Texto extraído »

·····

Houve, apesar disso, meia dúzia de protestos sem consequência mas com fervor e meia dúzia de extravagantes teorias de sociólogos no desemprego. Dos sociólogos não vale a pena dizer muito, porque lhes pagam precisamente para fingir que explicam a evidência num calão consensual e sedativo e, se possível, sem sentido. Os protestos, sobretudo os protestos de carácter político ou próximo disso, merecem um comentário. Segundo a tese da indignação bem-pensante (vagamente de esquerda), o "Pingo Doce", com o notório coração de pedra do capitalismo, aproveitou a crise e a nova e a velha miséria do país para uma operação de publicidade, que só pode humilhar os que dela beneficiam e aumentar o ressentimento social dos portugueses, que já sofrem mais do que o admissível.

A quem chegasse a 1 de Maio do Alasca ou da Califórnia as multidões que se precipitaram para as 369 lojas do "Pingo Doce" por 50 por cento de desconto haviam com certeza de parecer enlouquecidas, principalmente quando participaram em "desacatos" (uma palavra policial) em mais de metade das "superfícies" de Lisboa e arredores. Mas quem contar com o amor atávico do indígena ao desconto não se deve espantar muito. Só quem não o viu nos saldos, nas feiras, nas barracas, nas filas de gasolina ou no pequeno comércio "em liquidação" se chocaria com o último 1.º de Maio. Não quero com isto insinuar que não existe fome, verdadeira fome. Quero lembrar que a corrida à "pechincha" e o "bodo aos pobres" não são exactamente um fenómeno original num país que viveu sempre na pobreza e que a torna agora a reconhecer de mês para mês. Que o "Pingo Doce" aproveitasse as dificuldades do próximo a benefício da sua posição comercial não mostra o melhor gosto. Mas não é drama.

·····

Dados de origem »
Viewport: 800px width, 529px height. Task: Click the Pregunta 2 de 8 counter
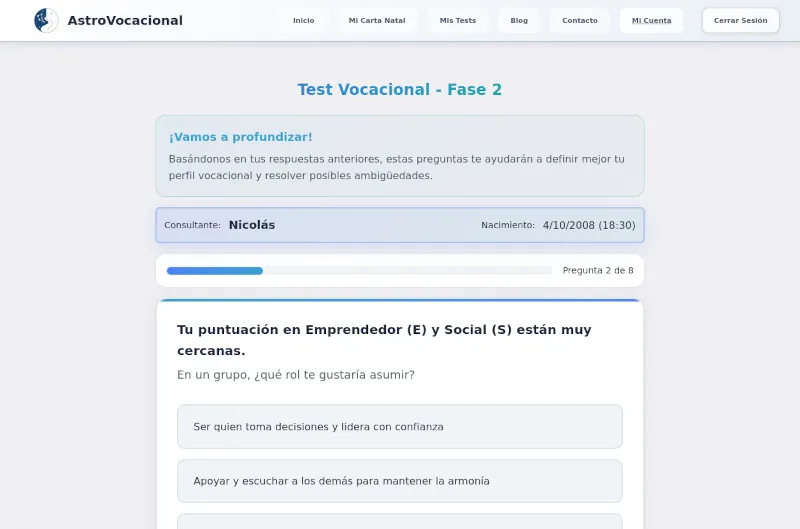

·····

Requisitos do exercício »
1. Responda a estas perguntas sobre o texto acerca do "Pingo Doce":
(a) Segundo o texto, para que é que pagam aos sociólogos?
(b) Para quantas lojas do "Pingo Doce" se precipitaram as multidões?
(c) De quanto era o desconto?
2. Transcreva do texto sobre o "Pingo Doce" tudo o que vai desde "Houve, apesar disso, meia" até "que o admissível.".

Respostas por tarefa »
1.
(a) Para fingir que explicam a evidência num calão consensual e sedativo e, se possível, sem sentido.
(b) Para 369 lojas.
(c) 50 por cento.

2.
Houve, apesar disso, meia dúzia de protestos sem consequência mas com fervor e meia dúzia de extravagantes teorias de sociólogos no desemprego. Dos sociólogos não vale a pena dizer muito, porque lhes pagam precisamente para fingir que explicam a evidência num calão consensual e sedativo e, se possível, sem sentido. Os protestos, sobretudo os protestos de carácter político ou próximo disso, merecem um comentário. Segundo a tese da indignação bem-pensante (vagamente de esquerda), o "Pingo Doce", com o notório coração de pedra do capitalismo, aproveitou a crise e a nova e a velha miséria do país para uma operação de publicidade, que só pode humilhar os que dela beneficiam e aumentar o ressentimento social dos portugueses, que já sofrem mais do que o admissível.